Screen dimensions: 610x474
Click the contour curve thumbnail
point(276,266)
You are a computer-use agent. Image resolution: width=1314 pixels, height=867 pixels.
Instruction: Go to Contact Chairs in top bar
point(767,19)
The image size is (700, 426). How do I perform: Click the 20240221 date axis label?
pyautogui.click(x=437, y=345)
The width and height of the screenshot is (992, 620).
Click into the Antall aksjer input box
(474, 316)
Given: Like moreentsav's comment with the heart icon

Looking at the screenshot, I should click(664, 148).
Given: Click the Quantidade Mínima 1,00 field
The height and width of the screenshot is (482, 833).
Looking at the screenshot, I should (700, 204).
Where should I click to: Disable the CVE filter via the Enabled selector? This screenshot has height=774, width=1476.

◇ ◇ ◇ ◇ ◇

#### Task details
Your task is to retype the data exactly, with no line missing.

#### Expected output
Screen dimensions: 610x474
Click the contour curve thumbnail
point(276,266)
You are a computer-use agent. Image resolution: width=1314 pixels, height=867 pixels.
Instruction: Go to Contact Chairs in top bar
point(767,19)
The image size is (700, 426). How do I perform: Click the 20240221 date axis label?
pyautogui.click(x=437, y=345)
The width and height of the screenshot is (992, 620).
Click into the Antall aksjer input box
(474, 316)
Given: Like moreentsav's comment with the heart icon

Looking at the screenshot, I should click(664, 148).
Given: Click the Quantidade Mínima 1,00 field
The height and width of the screenshot is (482, 833).
Looking at the screenshot, I should (700, 204).
Where should I click to: Disable the CVE filter via the Enabled selector? This screenshot has height=774, width=1476.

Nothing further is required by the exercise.